---- Given records

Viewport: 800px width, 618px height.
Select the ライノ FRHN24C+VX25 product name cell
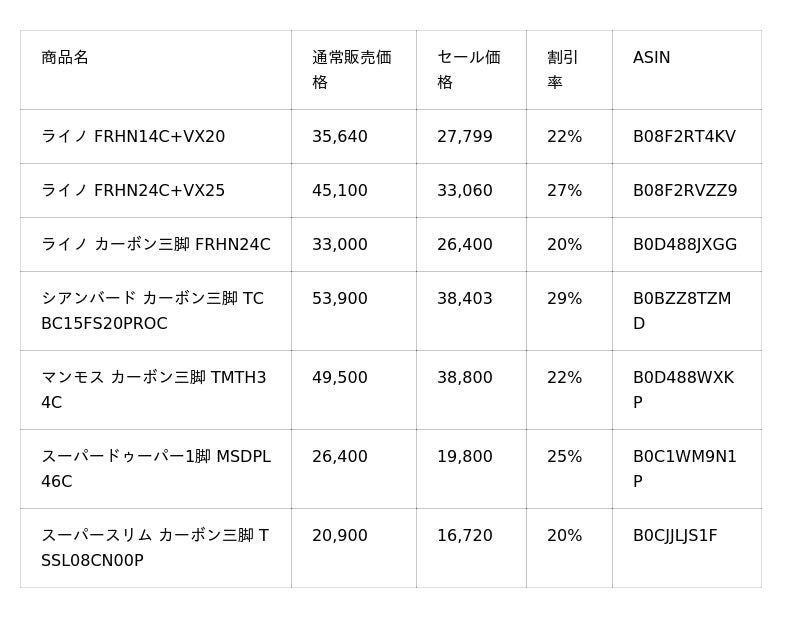pyautogui.click(x=133, y=191)
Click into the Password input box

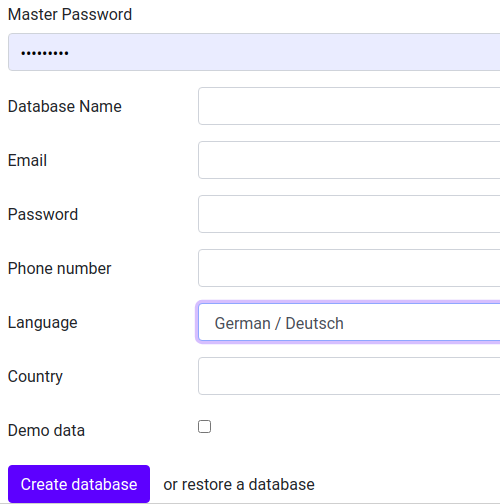tap(349, 214)
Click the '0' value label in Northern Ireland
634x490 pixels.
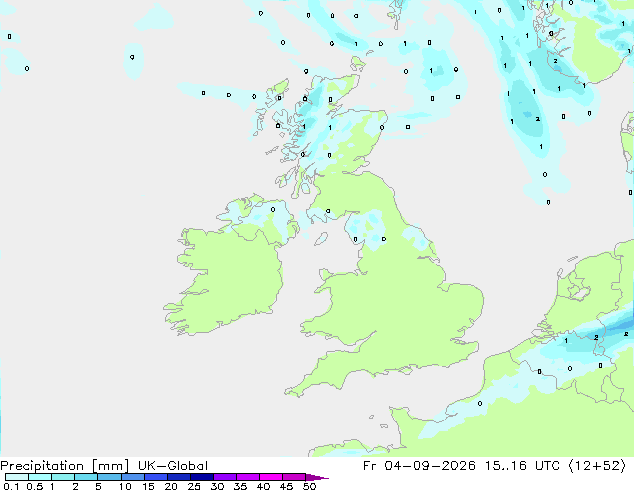click(x=273, y=209)
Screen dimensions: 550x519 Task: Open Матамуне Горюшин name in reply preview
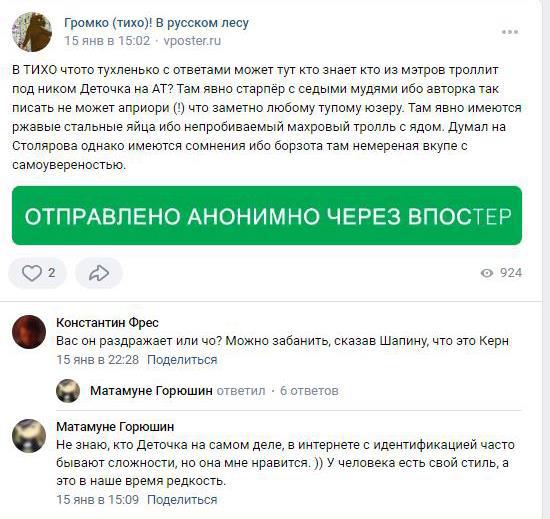pyautogui.click(x=151, y=391)
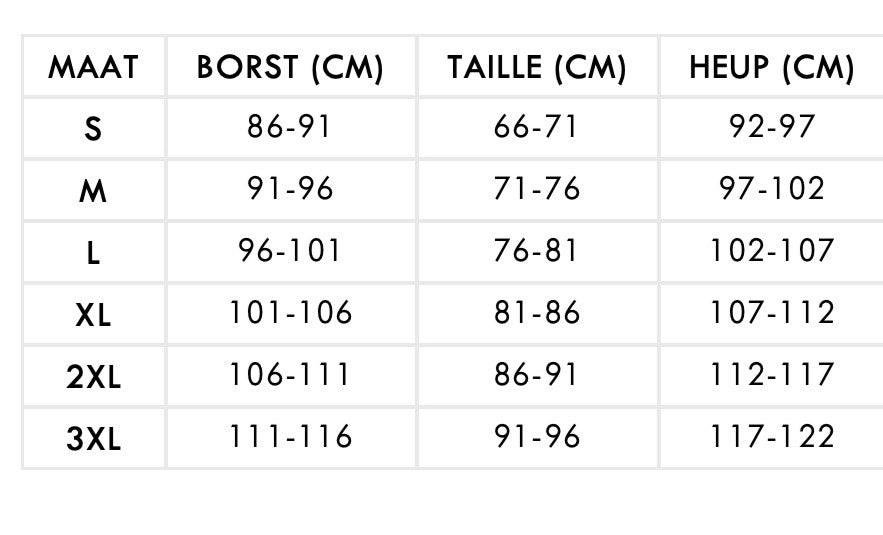Screen dimensions: 883x535
Task: Select the 66-71 waist value for S
Action: click(x=536, y=126)
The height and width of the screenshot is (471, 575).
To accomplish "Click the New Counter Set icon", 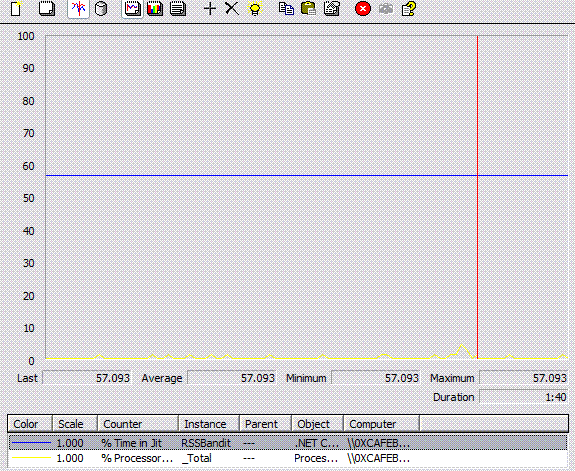I will tap(16, 9).
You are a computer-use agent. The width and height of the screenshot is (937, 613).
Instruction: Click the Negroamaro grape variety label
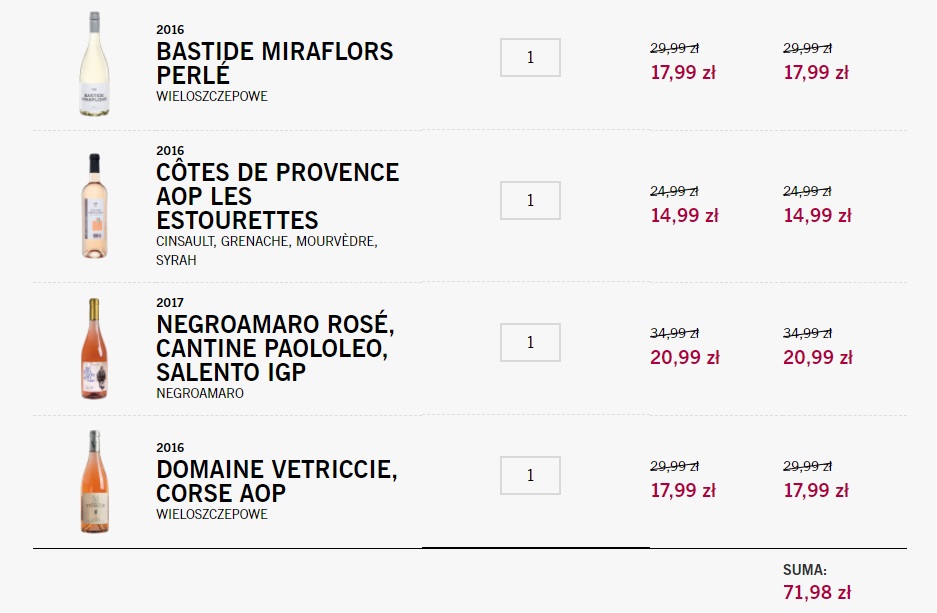pos(200,393)
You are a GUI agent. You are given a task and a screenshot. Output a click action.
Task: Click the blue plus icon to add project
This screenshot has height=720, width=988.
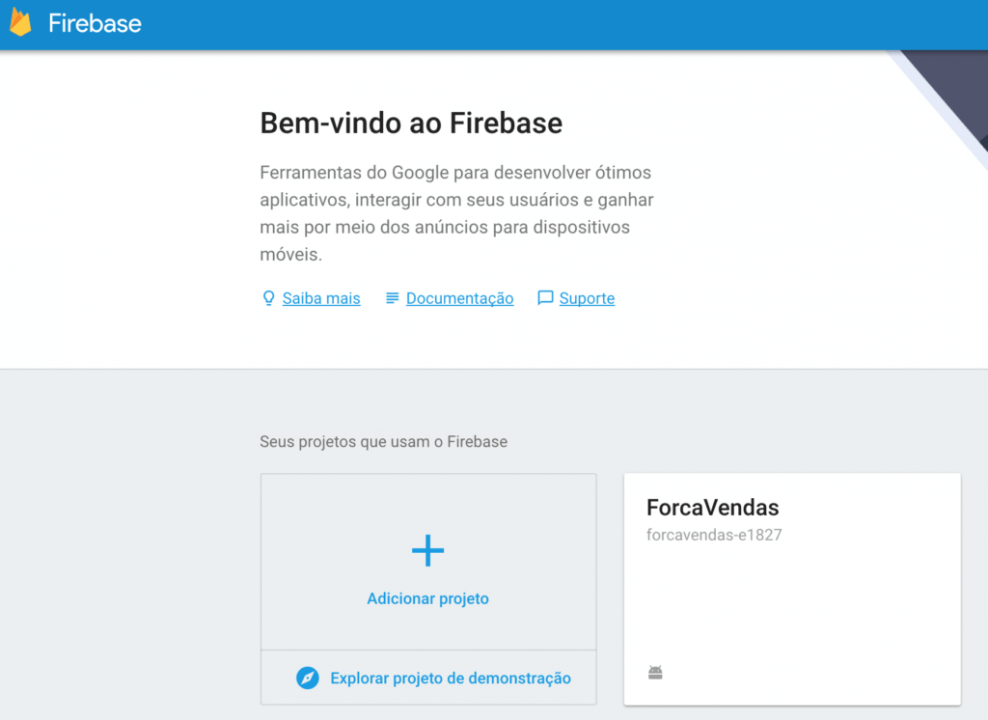(x=428, y=551)
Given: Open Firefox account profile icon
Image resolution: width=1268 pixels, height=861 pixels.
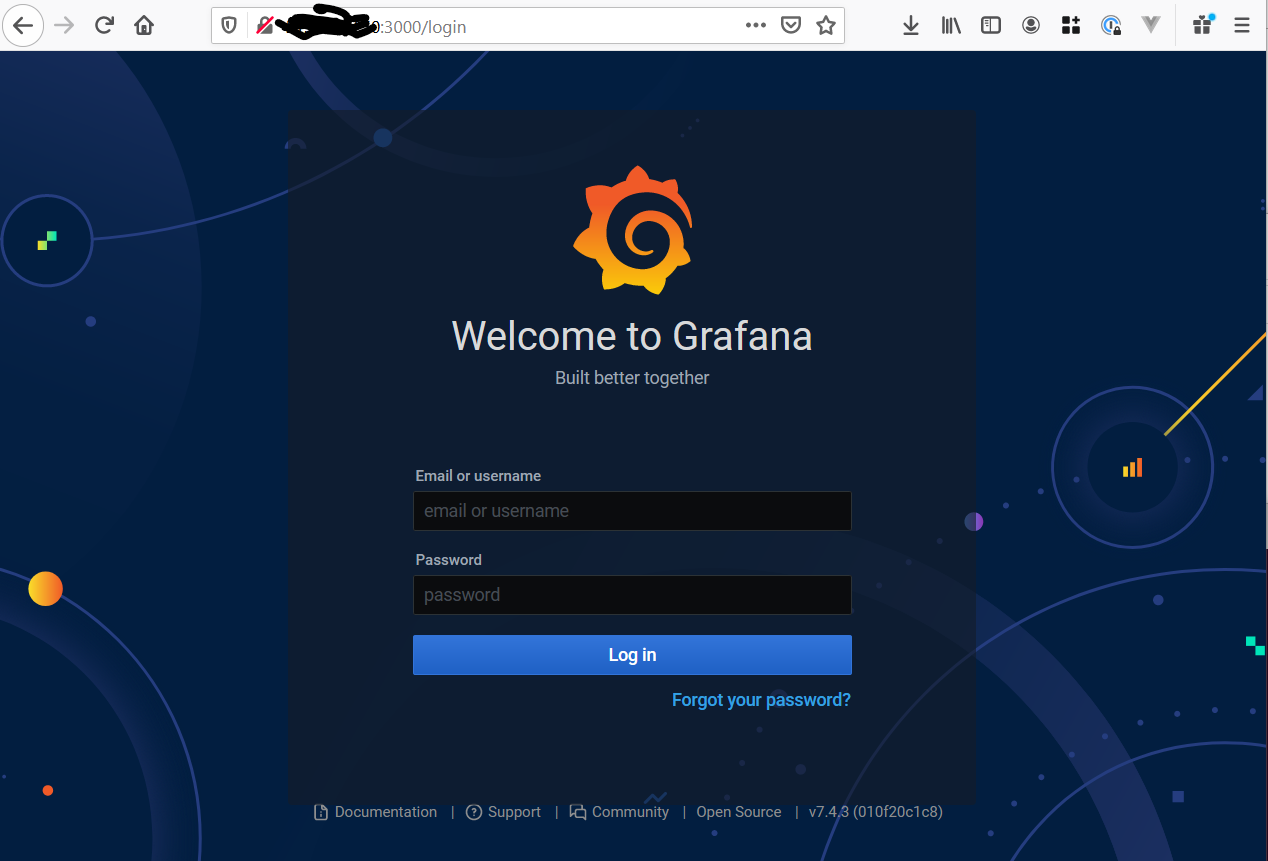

--------

How to complete this task:
Reproduce the lines from the one holding "Instruction: Click the" through the end of the entries above exactly, keeping both ends and dropping every picture.

Your solution:
Instruction: Click the Negroamaro grape variety label
pos(200,393)
You are a GUI agent. You are given a task and a screenshot. Output a click action.
Task: Click the blue plus icon to add project
This screenshot has height=720, width=988.
(x=428, y=551)
Given: Open Firefox account profile icon
Image resolution: width=1268 pixels, height=861 pixels.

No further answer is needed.